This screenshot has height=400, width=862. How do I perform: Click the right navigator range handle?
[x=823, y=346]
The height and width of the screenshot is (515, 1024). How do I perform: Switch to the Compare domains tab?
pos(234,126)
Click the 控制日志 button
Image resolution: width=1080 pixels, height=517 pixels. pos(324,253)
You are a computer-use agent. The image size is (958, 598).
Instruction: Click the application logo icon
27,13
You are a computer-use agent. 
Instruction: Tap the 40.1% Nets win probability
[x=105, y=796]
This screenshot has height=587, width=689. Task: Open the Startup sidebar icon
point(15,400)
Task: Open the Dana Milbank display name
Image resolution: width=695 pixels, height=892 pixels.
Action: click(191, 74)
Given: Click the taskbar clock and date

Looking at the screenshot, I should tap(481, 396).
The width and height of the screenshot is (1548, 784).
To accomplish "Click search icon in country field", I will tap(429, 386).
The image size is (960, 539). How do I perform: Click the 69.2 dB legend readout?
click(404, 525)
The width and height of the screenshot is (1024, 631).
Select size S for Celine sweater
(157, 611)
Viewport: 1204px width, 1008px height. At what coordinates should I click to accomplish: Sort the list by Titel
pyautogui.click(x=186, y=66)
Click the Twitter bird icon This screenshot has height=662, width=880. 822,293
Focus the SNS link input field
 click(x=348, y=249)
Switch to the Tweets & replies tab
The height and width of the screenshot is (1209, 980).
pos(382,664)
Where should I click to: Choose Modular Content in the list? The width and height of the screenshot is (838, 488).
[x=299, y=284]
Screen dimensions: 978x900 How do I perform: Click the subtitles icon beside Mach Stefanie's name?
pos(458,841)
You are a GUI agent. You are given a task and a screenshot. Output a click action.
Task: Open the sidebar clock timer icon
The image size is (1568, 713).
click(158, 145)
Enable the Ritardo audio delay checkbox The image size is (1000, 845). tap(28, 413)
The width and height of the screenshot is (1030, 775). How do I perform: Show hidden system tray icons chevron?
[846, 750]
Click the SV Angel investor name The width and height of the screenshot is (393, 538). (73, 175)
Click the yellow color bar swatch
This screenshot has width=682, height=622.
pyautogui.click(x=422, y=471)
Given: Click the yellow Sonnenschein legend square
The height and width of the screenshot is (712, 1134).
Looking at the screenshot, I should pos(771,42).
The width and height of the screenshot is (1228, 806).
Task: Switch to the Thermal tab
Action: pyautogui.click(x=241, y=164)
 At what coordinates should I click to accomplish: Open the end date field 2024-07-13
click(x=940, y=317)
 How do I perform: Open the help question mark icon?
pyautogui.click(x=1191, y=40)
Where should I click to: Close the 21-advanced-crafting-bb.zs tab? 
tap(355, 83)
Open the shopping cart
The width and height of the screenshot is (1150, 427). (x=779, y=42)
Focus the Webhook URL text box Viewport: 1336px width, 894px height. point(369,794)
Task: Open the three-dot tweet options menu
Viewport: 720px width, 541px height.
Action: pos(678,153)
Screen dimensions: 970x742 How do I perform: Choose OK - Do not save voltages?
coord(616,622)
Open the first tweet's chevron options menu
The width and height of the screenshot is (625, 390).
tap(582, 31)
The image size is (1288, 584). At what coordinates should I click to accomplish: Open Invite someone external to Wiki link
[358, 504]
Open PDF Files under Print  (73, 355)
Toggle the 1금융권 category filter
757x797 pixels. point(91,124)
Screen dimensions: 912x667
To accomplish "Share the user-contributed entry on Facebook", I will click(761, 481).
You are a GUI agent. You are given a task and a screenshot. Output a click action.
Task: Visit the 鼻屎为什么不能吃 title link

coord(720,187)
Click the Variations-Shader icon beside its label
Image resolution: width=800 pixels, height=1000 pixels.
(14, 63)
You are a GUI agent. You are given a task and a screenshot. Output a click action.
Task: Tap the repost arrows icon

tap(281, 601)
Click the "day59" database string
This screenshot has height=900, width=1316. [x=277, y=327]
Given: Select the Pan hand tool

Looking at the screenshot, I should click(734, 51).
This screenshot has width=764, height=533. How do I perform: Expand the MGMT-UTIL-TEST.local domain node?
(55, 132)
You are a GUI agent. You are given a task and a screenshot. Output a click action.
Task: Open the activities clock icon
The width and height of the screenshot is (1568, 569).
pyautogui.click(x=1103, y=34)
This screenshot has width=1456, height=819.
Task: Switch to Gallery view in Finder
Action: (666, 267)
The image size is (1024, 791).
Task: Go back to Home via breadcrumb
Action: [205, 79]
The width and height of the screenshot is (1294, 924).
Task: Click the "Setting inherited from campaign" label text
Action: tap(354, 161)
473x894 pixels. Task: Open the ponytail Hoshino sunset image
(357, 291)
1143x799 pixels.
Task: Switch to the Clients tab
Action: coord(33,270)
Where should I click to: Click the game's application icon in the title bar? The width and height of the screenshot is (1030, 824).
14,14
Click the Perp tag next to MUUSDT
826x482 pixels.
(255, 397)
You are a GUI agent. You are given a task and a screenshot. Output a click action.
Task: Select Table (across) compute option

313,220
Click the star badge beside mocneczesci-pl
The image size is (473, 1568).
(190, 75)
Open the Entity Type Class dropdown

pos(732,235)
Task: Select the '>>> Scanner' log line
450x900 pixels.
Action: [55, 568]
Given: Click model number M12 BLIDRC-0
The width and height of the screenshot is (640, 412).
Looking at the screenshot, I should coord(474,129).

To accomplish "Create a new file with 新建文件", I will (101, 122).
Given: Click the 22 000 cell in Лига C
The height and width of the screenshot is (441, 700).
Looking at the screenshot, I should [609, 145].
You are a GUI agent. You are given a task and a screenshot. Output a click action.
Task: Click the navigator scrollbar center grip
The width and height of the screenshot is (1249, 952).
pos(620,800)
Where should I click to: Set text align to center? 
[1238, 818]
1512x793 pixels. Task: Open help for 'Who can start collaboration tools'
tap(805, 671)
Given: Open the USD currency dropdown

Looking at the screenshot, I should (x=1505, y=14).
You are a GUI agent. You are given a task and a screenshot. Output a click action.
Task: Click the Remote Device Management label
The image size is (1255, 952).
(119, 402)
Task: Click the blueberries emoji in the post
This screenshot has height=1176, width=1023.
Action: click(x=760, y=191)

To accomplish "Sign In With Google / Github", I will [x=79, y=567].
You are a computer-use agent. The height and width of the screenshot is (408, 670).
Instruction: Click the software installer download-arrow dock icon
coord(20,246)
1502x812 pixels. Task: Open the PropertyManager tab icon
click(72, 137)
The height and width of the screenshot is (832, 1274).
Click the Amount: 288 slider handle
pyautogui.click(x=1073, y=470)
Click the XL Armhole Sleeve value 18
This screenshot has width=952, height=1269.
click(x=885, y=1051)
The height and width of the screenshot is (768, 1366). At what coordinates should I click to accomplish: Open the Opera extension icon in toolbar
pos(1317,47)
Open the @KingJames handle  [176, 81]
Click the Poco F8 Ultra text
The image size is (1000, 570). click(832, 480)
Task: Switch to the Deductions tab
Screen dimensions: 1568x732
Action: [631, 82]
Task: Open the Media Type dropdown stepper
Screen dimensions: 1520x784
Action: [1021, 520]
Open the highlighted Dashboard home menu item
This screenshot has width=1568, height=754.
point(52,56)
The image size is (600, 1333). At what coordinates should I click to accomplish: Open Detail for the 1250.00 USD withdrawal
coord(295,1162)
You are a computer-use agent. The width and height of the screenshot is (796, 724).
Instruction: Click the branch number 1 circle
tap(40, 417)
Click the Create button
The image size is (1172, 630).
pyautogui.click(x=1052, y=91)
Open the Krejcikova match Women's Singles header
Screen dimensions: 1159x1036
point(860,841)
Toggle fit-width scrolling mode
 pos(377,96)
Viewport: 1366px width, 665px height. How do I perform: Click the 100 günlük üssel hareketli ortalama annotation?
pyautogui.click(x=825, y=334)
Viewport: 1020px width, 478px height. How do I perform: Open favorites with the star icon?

· · · · ·

> **Try it**: Using the records above, copy every line that has the word "options" in it.

> **Task solution**:
Task: Open the three-dot tweet options menu
Open the first tweet's chevron options menu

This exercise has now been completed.